*TASK*. Which lines of the records contain "agent"? Collect every one of them.

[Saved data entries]

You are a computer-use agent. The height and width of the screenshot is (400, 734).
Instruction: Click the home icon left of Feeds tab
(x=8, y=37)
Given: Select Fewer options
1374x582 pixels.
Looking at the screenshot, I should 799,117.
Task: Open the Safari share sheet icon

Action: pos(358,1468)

--

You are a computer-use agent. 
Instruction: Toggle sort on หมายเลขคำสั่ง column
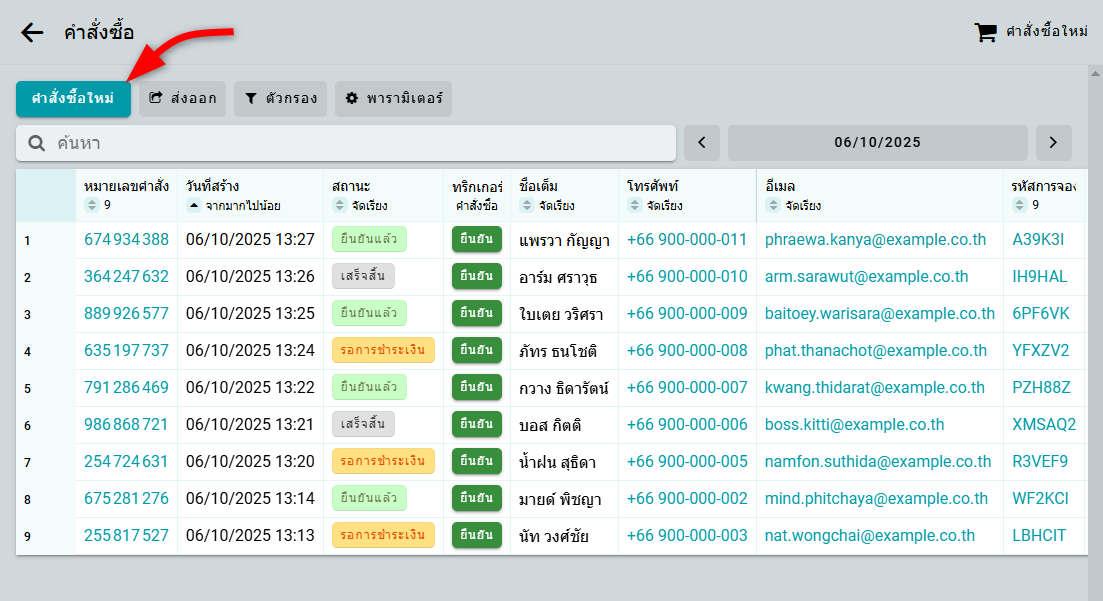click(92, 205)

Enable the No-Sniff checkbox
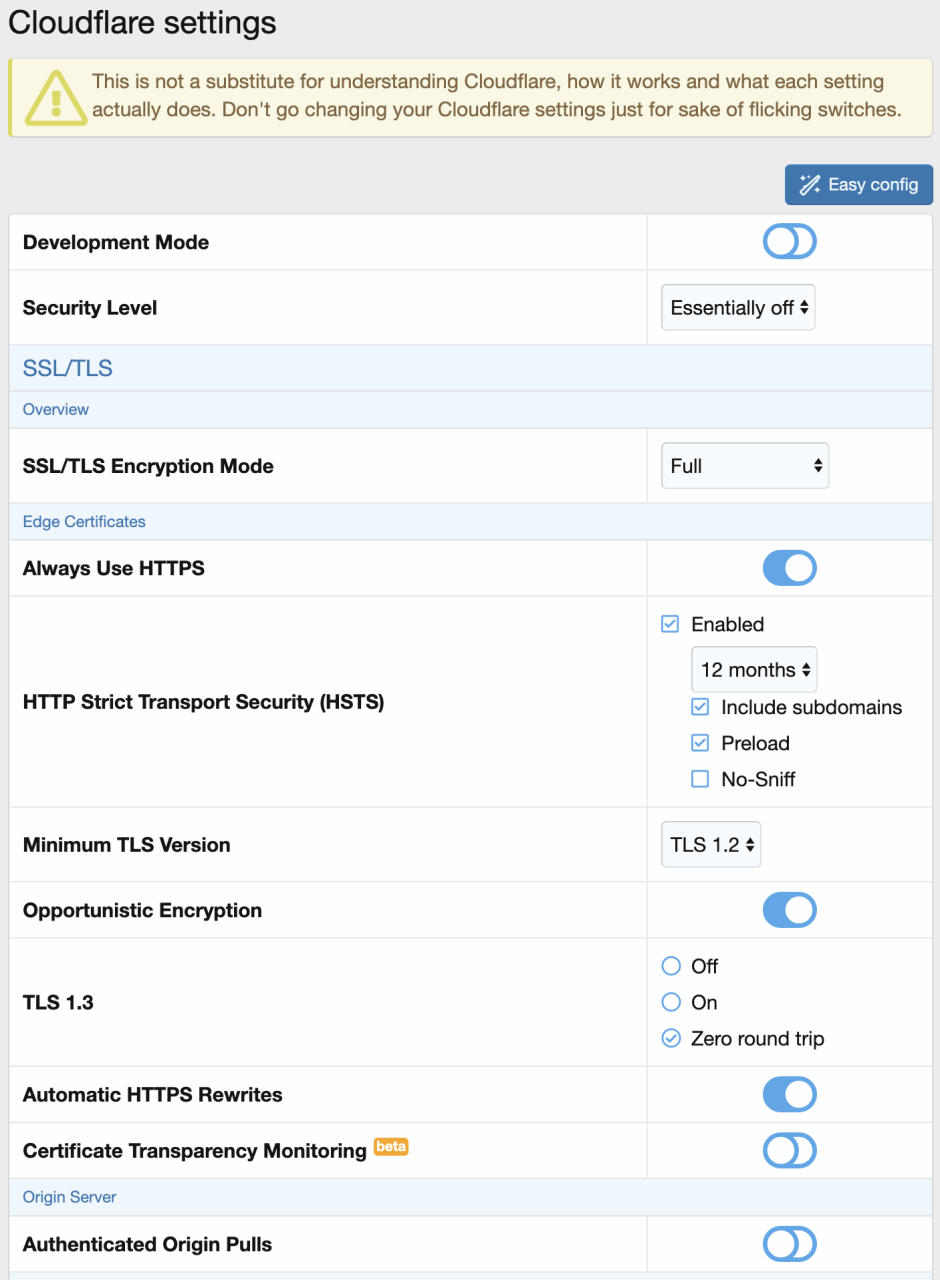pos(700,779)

*TASK SOLUTION*.
You are a computer-use agent. The height and width of the screenshot is (400, 734).
You are a computer-use agent. 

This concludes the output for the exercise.